**HOW TO COMPLETE THIS TASK**: Would you please set down, word for word, the lines from the one with "Where should I" through the final line of the data below, omitting any pictures?

**GIVEN ENTRIES**:
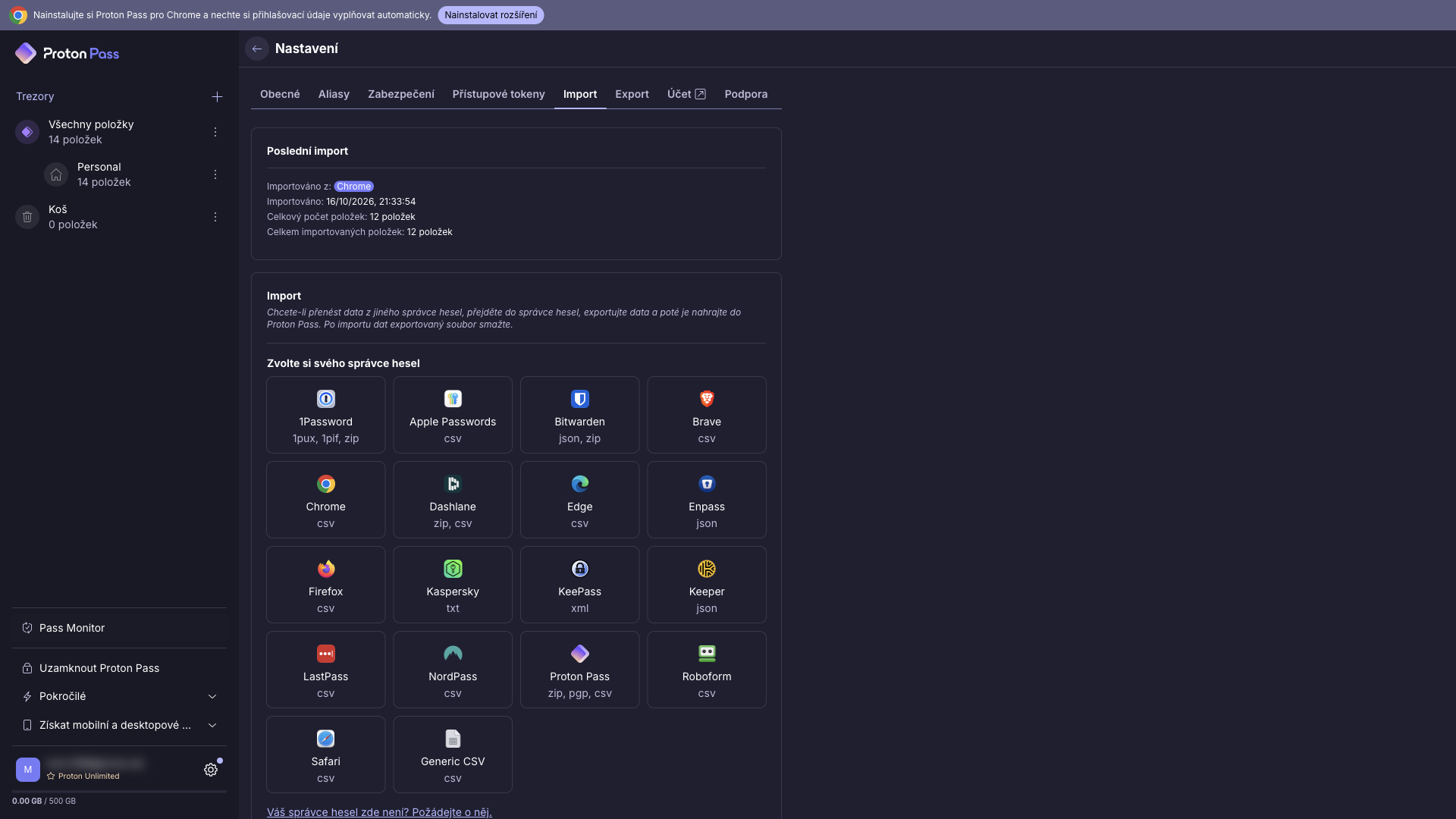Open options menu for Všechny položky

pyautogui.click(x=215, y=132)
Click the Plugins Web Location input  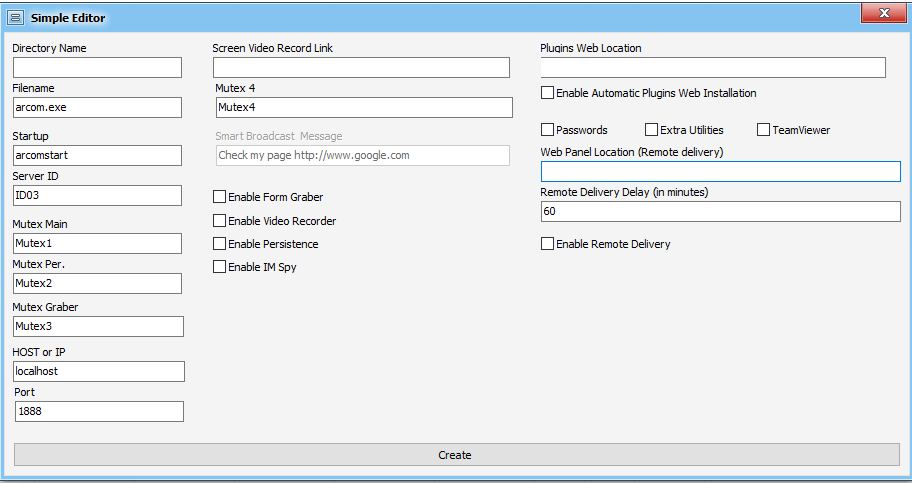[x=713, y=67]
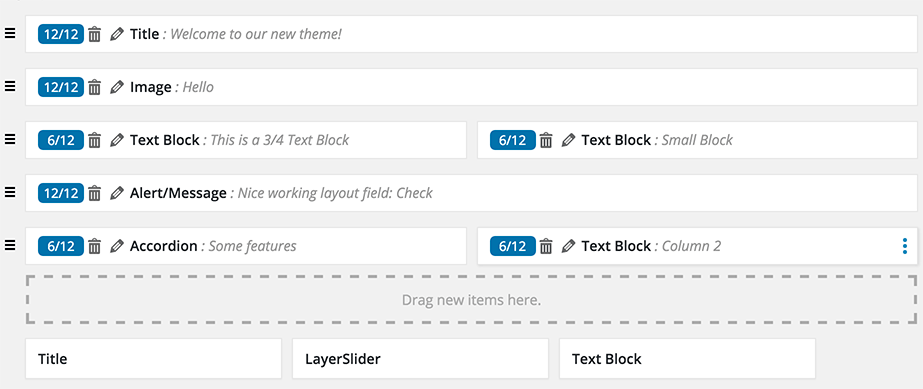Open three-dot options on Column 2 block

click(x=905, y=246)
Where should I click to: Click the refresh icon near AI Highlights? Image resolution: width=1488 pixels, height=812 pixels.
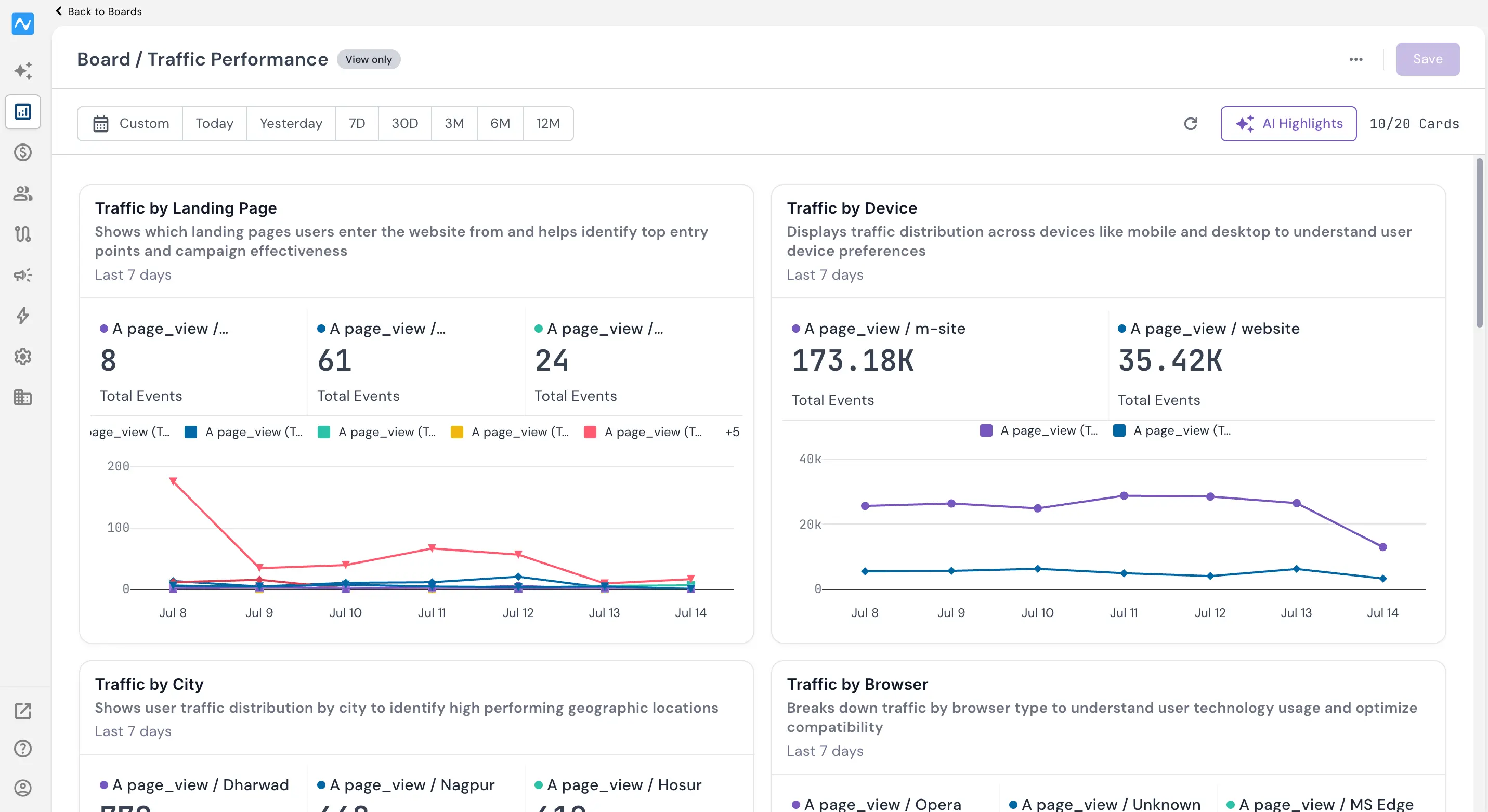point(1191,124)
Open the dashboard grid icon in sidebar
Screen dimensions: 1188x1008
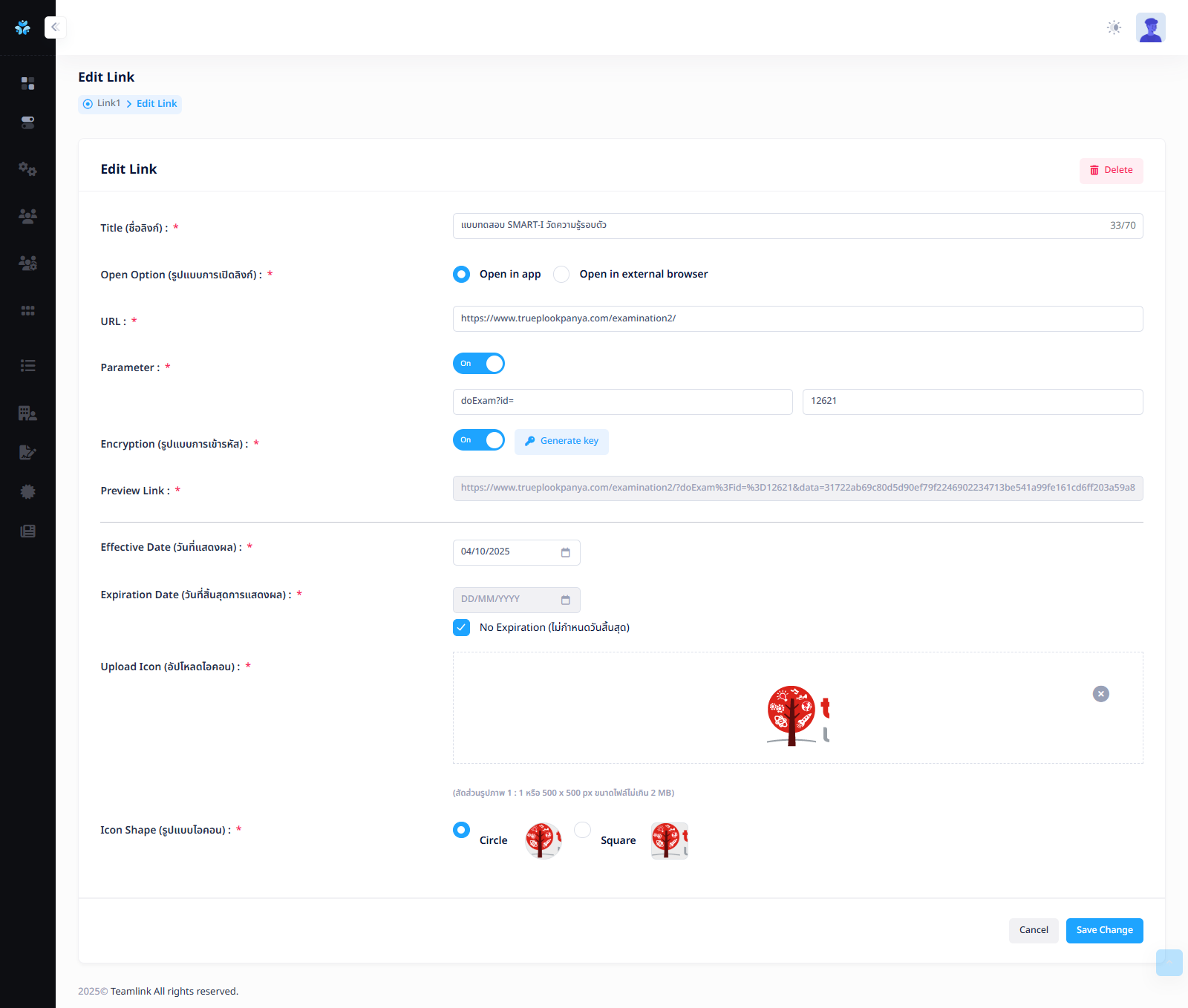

**SOLUTION BELOW**:
Where should I click to: Click the refresh icon near AI Highlights? Image resolution: width=1488 pixels, height=812 pixels.
point(1191,124)
Open the dashboard grid icon in sidebar
Screen dimensions: 1188x1008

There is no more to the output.